Is it ever proper—or even possible—to call a news conference for the pur­pose of criticizing the press and telling it to clean up its act? Will the or­ganization that tries it regret the decision to take an adversarial stance?

Brown University's Robert A. Reichley, vice president for university relations, did just that when the media were having a field day with the story that female students at the university posed nude for photographs and were arrested on prostitution charges in an off-campus apartment. Tabloid coverage implied that Brown itself was where criminal activity took place.

The university's top spokesperson took it straight to the press in his news conference. Saying reporters had a "magnificent inability to focus on what the real issues were," he attacked the media for placing undue emphasis on the university's role in the affair. At root, he pointed out, was an ongoing belief by the media that Brown University is an un­orthodox place.

Reichley's approach worked. Most reporters were more careful of their facts in succeeding coverage, and the university got better press as a result. In this case, the intelligent demeanor of the spokesperson paid off, along with a consistent pattern of handling the press fairly, the staff also must have the authority to cut red tape and expedite ac­cess of the press to important sources.

 

Using Radio

 

Radio, the first of the electronic media, was "new" in the 1920s, when it began to offer an alternative to print information media. Subsequently, broadcast television became the novel medium—then cable and the VCR, along with the computer and the many programs and database services that turn a personal computer into a medium of mass communication.

Does that mean that radio's days are past, that the medium is a relic of a bygone era when people listened to it carefully for up-to-the-minute news and to hear events as they unfolded? Not if you think about what radio is and does today. Radio is another person talking to you. Radio is local. And the cost of radio is comparatively inexpensive per message, which permits an organization to repeat something. Radio, in other words, is a very important medium for the public relations practitioner to consider.

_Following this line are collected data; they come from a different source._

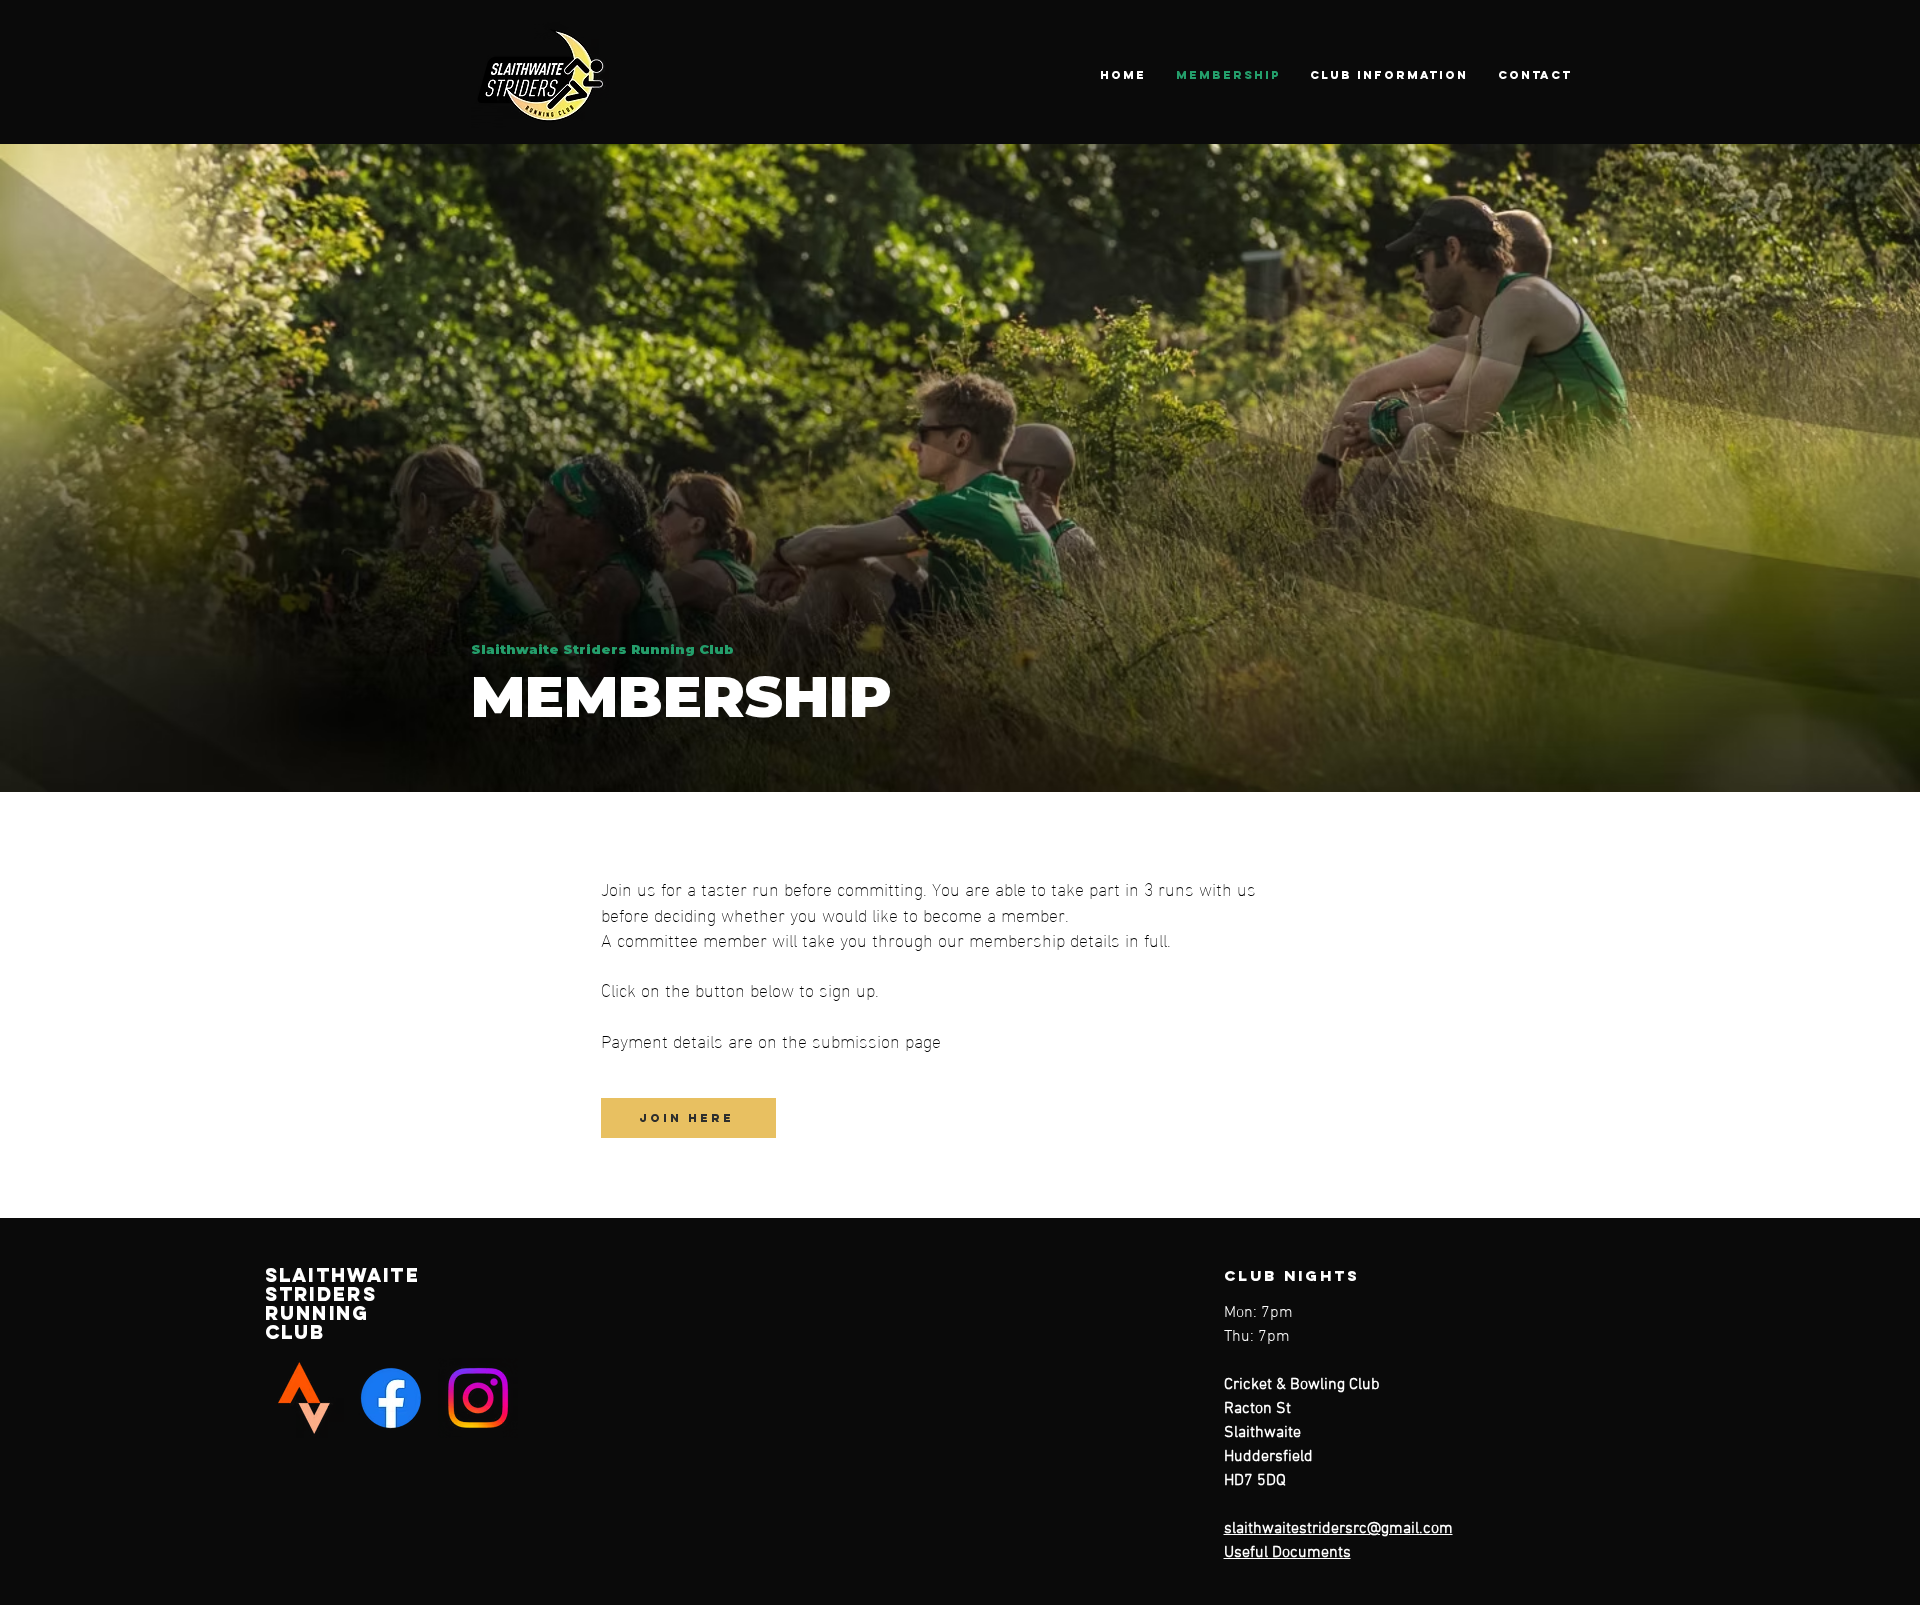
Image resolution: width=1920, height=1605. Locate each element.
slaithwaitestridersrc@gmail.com (1338, 1529)
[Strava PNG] (304, 1398)
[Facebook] (391, 1398)
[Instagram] (478, 1398)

Let's begin our discussion of the way radio fits into the public rela­tions campaign by analyzing the formats it offers, from paid advertise­ments to public-service spots.

 

Paid Advertisements

If you want to dictate the precise content, time, and date of your mes­sage, you'll have to pay for advertising space. The size of your budget will determine what kinds of paid spots you can afford. It costs more to buy drive-time spots, when millions of commuters are listening to the radio, than it does to buy late-night time, when insomniacs are the main audience. It costs more to position your spots before the local news broadcast each evening than it does to buy a package deal for thirty or forty repetitions of the same spot when the radio station selects the posi­tions—perhaps guaranteeing that a certain percentage of them will fall in prime time.

Perhaps radio's greatest attribute is its utility in sudden or emer­gency situations, when it is necessary to get a quickly prepared message to the general public or specialized publics on short notice. When the air traffic controllers' union went on strike, seriously disrupting air service across the nation, the airlines quickly bought time to broadcast simple spots in which a calm and authoritative announcer explained which flights would be operating normally, which service would be curtailed, and what telephone numbers area residents should call for various types of information—one number for flight crews, another for ground per­sonnel, another for passengers with flights scheduled on that particular day, and still another number for general information.